The word to look for is "agent". Report every line of the entries below that has it.

* * * * * * *

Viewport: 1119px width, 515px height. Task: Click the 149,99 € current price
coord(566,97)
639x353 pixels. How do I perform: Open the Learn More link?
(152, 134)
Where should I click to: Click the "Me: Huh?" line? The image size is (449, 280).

* * * * * * *

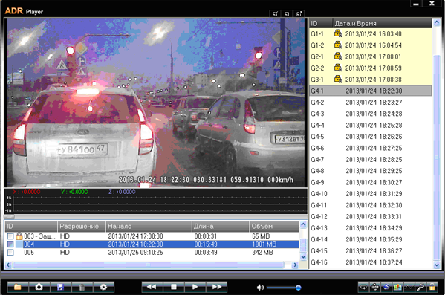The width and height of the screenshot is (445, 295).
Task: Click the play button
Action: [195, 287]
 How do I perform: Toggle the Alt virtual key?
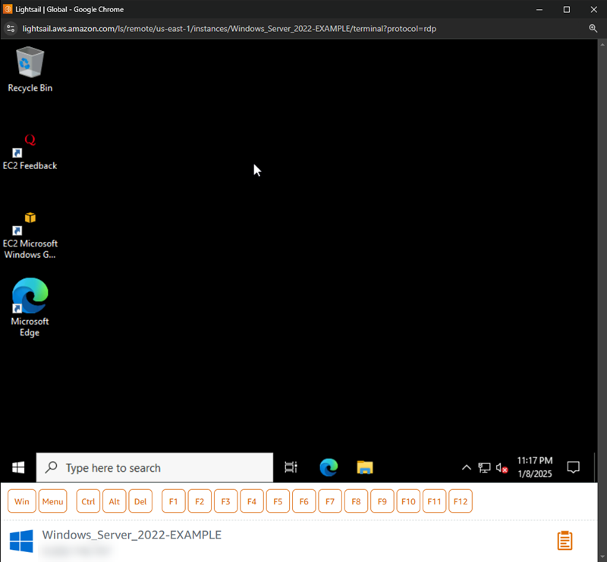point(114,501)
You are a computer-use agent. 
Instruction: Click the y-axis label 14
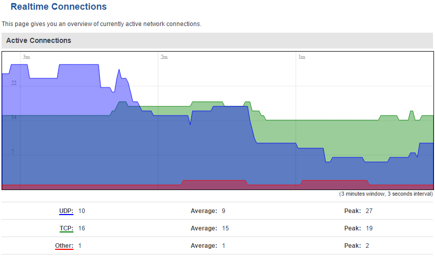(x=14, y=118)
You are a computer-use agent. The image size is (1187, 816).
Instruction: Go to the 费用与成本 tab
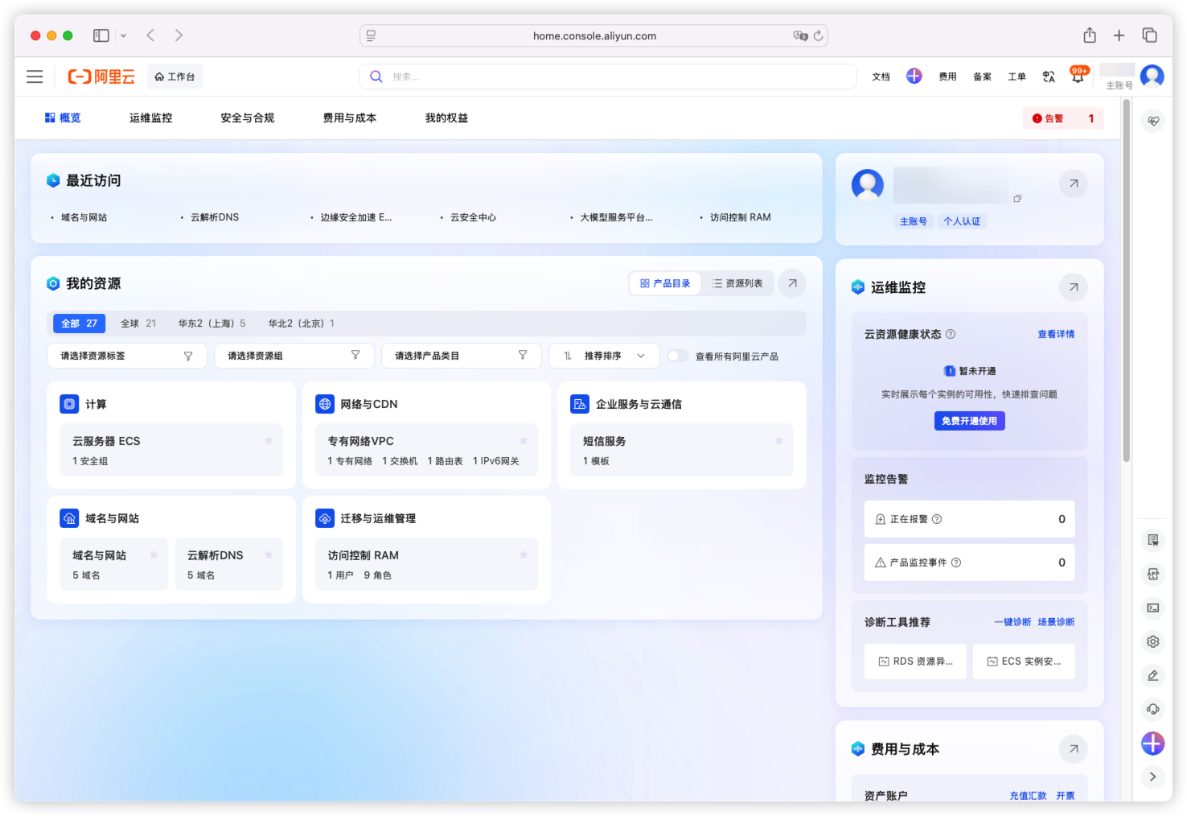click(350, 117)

* * * * * * *

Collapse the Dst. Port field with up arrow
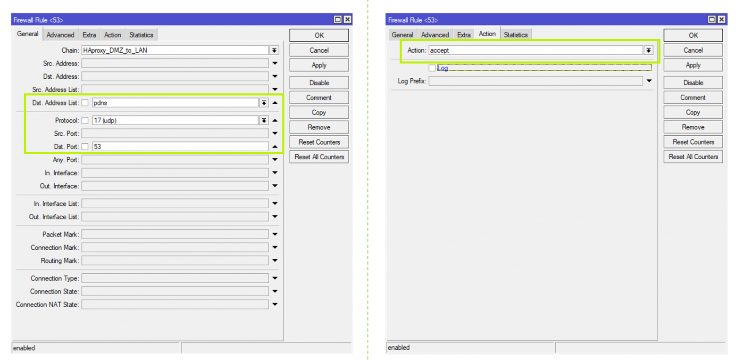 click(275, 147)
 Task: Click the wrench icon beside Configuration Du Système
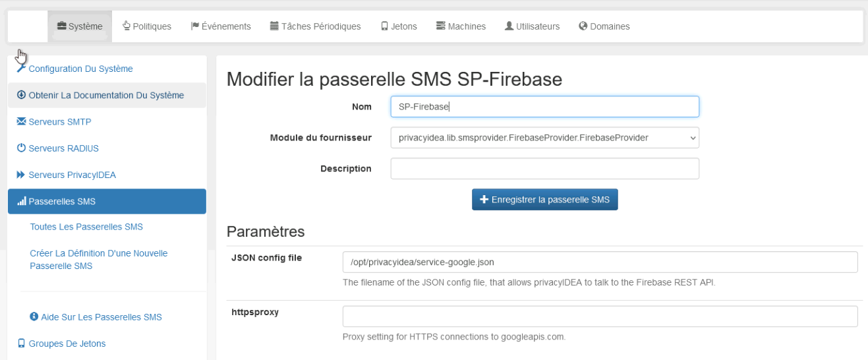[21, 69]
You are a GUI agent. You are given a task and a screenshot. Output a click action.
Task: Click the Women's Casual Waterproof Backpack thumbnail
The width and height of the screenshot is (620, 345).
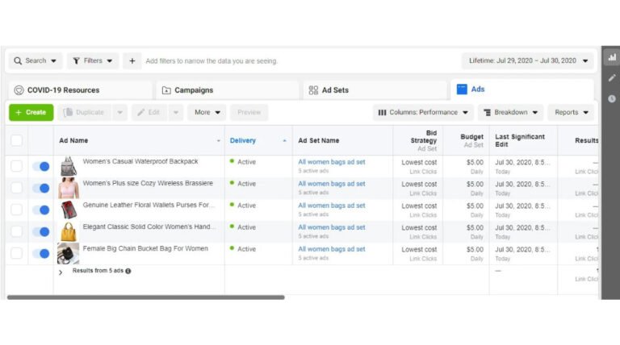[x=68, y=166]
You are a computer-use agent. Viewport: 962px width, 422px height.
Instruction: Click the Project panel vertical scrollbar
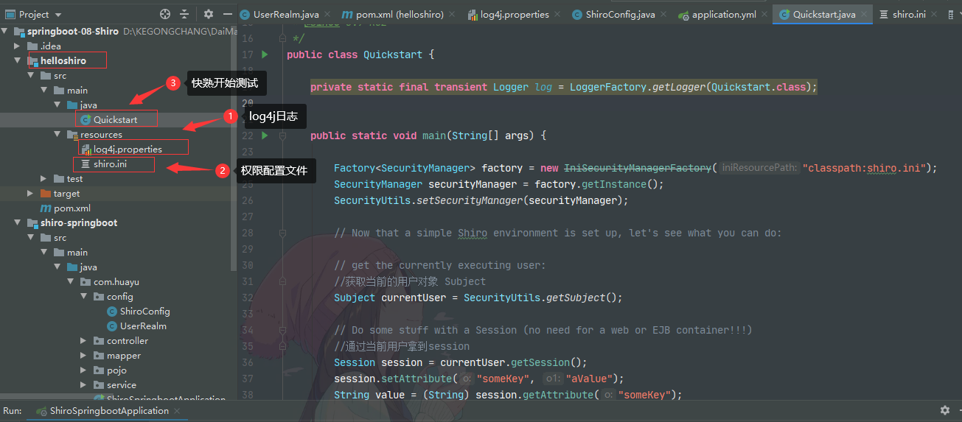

* * * * * * *

▸ Answer area:
You are a computer-use agent. 
You are a computer-use agent. The image size is (1187, 816).
You are a GUI agent. You are given a task and a screenshot. Output a click action.
You are a computer-use agent. Viewport: 962px width, 422px height.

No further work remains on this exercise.